Industry stands firm against proposed Hours of Service rule changes

Editor’s note: The author is the Chief Financial Officer and co-principal of family-owned J.J. Kennedy Inc., a Fombell, Pa., ready mixed producer with six plants and a 32-mixer fleet. This is adapted from testimony he presented on behalf of the National Ready Mixed Concrete Association at “Do Not Enter: How Proposed Hours of Service Trucking Rules are a Dead End for Small Businesses,” a mid-June hearing on Capitol Hill. He was joined by business colleagues testifying for the American Trucking Associations, American Moving and Storage Association, and Petroleum Marketers Association of America before the House Subcommittee on Investigations, Oversight and Regulations. NRMCA anticipates final FMCSA action on the proposed Hours changes by this fall.

The Federal Motor Carrier Safety Administration’s (FMCSA) current Hours of Service (HOS) regulations for commercial motor vehicles are not perfect, however, they are manageable. They are much more flexible for operations, such as those in the ready mixed concrete industry, than the new HOS rule FMCSA proposed last December.

◆ **Data extract**

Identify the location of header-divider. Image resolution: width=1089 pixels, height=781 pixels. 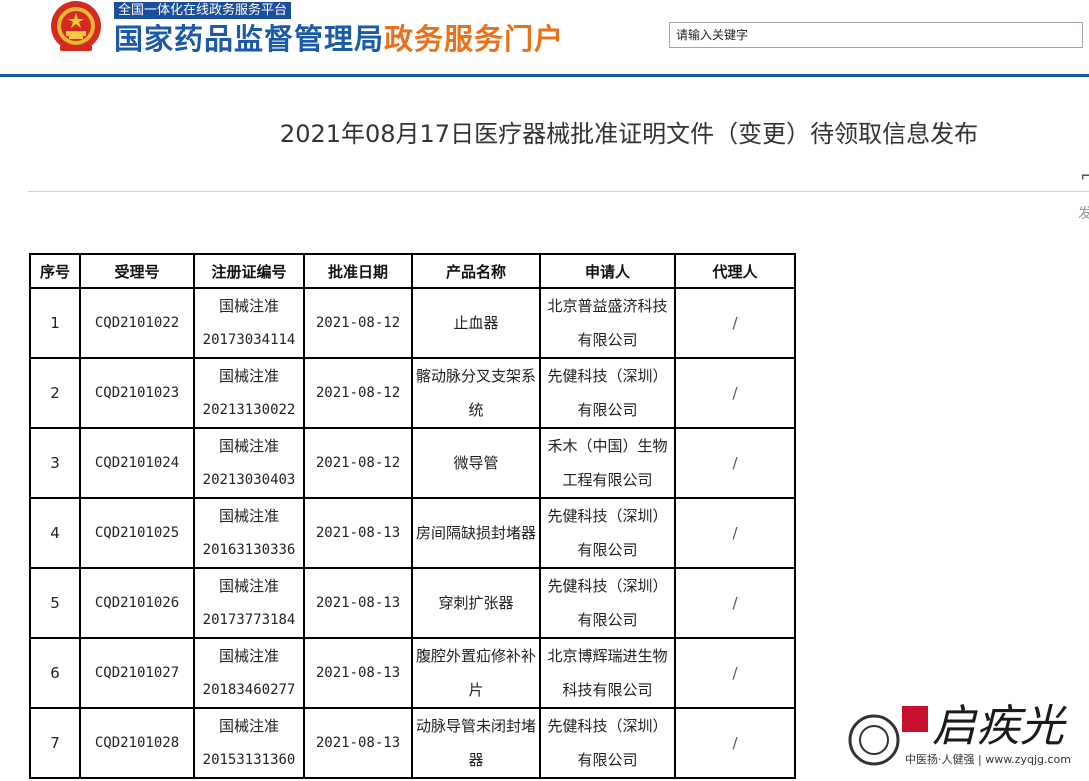
(544, 76).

◆ **Task requirements**
(1) According to the Hours of Service article, how many plants does J.J. Kennedy Inc. operate?
(2) Continue the Hours of Service article from the point where it stops.

◆ **Responses to the tasks**
(1) Six plants.

(2)
Owning and operating a ready mixed concrete company means you are responsible for everything—ordering inventory, hiring employees, meeting environmental and labor regulations, dealing with an array of federal, state and local government mandate or, in the case of HOS, making sure drivers are compliant with an already complicated and burdensome safety measure. Adding another layer of regulation only hinders our ability to run a successful small business, especially during these trying economic times. J.J. Kennedy, Inc. and ready mixed concrete industry peers take issue with a number of the proposed HOS changes:

Requiring off-duty time immediately following the end of the driving window.
Never before has FMCSA limited the on-duty time in which a driver is allowed to perform his/her work. It has only regulated the amount of time a driver can safely drive. Forcing companies to release drivers at the end of the driving window, and not allowing them to continue on-duty work, will hurt any company’s competitiveness.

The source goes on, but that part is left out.